Wenn man heute die Situation vor dem Aufstand und die Ereignisse während des Aufstandes sowohl auf politischer als auch auf militärischer Ebene analysiert, so hat man das Recht, bestimmte Gedanken zu formulieren. Im Moment des Ausbruches des Aufstandes, am 27. Dezember 1918, existierte noch kein Plan, weil man die Träume von der Ankunft der „Blauen Armee“ oder die nebulösen Projekte radikaler Unabhängigkeitsaktivisten schwerlich als einen solchen Plan betrachten kann. Vielleich war das ein Glücksfall, dass diese ehrgeizigen, aber wenig realen Pläne mit der Haltung der Aktivisten des Obersten Volksrates kollidierten, die die Entscheidung der Friedenskonferenz in Paris abwarten wollten. Als der Aufstand bereits eine Tatsache war, stellte sich heraus, dass es eine Armee gibt, aber dass die Befehlshaber fehlen. Die aufständischen Truppen und ihre Befehlshaber sind erst während der Kampfhandlungen erschienen, was manchmal tragische Folgen hatte. Es herrscht Einigkeit darüber, dass der Aufstand zwei Phasen hatte. Die erste Phase vom 27. Dezember 1918 bis zum 10. Januar 1919, die oft auch der authentische Aufstand genannt wird - eine von unten sich formierende Bewegung, der sich die politische Macht entgegenstellte. Es ist auch die Zeit, in der die lokalen Befehlshaber erschienen sind, die in der Lage waren, Hunderte von Menschen anzuführen, die bereit waren, sich kämpfend am Aufstand zu beteiligen. Die zweite Phase ist die vom 10. Januar 1919 bis zum 16. Februar 1919, es ist die Zeit des Krieges an der großpolnischen Front, der durch die Großpolnische Armee, eine moderne und gut organisierte Armee, realisiert wurde.

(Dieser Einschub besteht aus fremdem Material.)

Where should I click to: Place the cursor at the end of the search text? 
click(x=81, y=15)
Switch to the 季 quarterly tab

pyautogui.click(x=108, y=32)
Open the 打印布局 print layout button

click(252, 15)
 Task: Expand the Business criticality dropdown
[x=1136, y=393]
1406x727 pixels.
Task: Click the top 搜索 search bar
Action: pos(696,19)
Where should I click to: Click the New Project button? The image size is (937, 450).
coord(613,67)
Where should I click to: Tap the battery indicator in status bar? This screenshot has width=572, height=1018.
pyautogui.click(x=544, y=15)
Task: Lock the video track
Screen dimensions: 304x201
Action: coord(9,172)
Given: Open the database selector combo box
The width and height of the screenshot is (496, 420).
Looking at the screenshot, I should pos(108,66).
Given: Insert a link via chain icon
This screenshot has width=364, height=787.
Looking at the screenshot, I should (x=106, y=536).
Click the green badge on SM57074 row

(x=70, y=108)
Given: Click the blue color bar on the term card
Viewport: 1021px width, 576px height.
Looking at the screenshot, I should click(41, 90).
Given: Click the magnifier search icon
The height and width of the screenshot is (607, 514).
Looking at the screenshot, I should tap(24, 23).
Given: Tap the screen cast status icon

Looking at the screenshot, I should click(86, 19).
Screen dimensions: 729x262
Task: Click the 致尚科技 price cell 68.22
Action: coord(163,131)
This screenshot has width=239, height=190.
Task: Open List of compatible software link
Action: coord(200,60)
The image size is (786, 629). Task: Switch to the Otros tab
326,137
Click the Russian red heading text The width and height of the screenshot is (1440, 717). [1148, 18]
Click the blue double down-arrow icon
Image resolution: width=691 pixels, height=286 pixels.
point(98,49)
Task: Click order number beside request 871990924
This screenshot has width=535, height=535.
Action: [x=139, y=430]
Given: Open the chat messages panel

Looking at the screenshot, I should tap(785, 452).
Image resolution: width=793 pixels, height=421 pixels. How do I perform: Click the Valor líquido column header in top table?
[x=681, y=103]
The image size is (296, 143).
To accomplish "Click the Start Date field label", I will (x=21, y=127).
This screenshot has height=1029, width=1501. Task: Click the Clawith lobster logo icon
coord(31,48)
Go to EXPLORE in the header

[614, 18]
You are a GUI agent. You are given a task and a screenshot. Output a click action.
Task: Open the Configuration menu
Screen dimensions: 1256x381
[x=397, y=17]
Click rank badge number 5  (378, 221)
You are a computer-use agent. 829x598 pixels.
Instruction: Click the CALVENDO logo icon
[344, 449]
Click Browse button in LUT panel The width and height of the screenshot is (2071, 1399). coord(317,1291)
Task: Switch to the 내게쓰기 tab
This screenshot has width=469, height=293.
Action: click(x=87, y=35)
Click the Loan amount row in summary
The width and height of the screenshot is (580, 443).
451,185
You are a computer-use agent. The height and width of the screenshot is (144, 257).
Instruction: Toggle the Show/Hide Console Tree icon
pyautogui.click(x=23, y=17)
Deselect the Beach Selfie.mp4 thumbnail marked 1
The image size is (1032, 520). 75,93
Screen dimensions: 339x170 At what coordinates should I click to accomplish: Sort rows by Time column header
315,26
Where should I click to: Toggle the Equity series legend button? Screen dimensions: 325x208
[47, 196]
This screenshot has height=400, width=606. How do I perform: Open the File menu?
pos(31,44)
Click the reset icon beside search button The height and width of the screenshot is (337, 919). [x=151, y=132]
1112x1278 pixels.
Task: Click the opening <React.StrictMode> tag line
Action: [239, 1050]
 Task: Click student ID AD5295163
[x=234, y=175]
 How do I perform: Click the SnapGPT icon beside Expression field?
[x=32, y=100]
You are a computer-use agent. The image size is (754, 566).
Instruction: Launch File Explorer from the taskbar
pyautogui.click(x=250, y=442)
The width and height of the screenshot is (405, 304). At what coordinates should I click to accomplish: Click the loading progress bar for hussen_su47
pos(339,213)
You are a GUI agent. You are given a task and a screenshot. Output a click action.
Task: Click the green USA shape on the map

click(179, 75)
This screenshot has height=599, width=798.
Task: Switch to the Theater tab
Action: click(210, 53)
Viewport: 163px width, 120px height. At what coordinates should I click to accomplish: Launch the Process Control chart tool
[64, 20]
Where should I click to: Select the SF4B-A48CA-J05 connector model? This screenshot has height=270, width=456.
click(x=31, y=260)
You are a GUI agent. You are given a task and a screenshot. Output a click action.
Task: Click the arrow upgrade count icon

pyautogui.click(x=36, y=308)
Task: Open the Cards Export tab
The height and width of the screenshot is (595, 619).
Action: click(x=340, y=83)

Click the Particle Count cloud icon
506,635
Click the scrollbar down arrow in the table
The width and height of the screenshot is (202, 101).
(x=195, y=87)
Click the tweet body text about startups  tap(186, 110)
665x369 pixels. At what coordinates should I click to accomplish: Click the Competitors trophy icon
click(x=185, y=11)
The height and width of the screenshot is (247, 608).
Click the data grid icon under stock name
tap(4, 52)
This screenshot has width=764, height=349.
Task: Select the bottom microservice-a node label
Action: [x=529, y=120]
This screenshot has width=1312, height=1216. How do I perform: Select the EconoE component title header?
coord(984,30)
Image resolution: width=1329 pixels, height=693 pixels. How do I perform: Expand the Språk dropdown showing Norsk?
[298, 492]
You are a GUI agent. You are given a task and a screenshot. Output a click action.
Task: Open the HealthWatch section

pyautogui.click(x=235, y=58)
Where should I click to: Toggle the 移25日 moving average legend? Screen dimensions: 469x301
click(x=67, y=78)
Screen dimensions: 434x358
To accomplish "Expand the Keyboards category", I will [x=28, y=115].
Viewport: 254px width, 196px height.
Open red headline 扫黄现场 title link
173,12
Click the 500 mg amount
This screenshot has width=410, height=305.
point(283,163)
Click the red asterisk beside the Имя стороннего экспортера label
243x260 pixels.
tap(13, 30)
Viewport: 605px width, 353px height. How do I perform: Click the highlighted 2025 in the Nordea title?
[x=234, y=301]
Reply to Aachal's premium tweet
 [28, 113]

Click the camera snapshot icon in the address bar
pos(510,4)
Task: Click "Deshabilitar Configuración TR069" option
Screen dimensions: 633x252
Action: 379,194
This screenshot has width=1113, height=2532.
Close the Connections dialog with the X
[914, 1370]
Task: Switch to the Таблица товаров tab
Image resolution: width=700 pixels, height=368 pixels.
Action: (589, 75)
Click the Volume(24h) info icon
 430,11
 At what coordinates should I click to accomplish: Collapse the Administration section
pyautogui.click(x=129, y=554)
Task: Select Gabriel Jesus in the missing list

Der Erfolg des Aufstandes ist darin zu sehen, dass er mehr oder weniger zufällig unter sehr günstigen Umständen in Europa und in Polen stattfand. Ein ungeheuer wichtiges Element war der Kampfgeist der kämpfenden Seiten. Ich bin jedoch nicht mit der einseitigen Bewertung einverstanden, dass dieser Kampfgeist größer auf der Seite der Aufständischen und kleiner auf der Seite der deutschen Soldaten war. Die Wahrheit liegt für gewöhnlich irgendwo in der Mitte. So gab es auf beiden Seiten Beispiele für fehlende Disziplin und Willkür, aber auch auf beiden Seiten kompensierte die moralische Haltung eine mangelhafte militärische Ausbildung oder eine schwache Führung. Wie sehr man den Großpolnischen Aufstand mythisieren mag, eine gründliche Analyse der Situation lässt uns zum Schluss kommen, dass er auf längere Sicht ohne Aussichten auf Sieg wäre. Im Frühling 1919 könnten die bewaffneten Handlungen zum Anlass für einen offenen Krieg zwischen Polen und Deutschland werden. Die bekanntgemachten Pläne der einen und der anderen Seite erlauben die Aufstellung dieser These. Erst der Waffenstillstand von Trier und dann der Friedensvertrag von Versailles bewirkten, dass alle Gebiete von Rzeczpospolita (mit kleinen Ausnahmen) sich der Freiheit erfreuen konnten.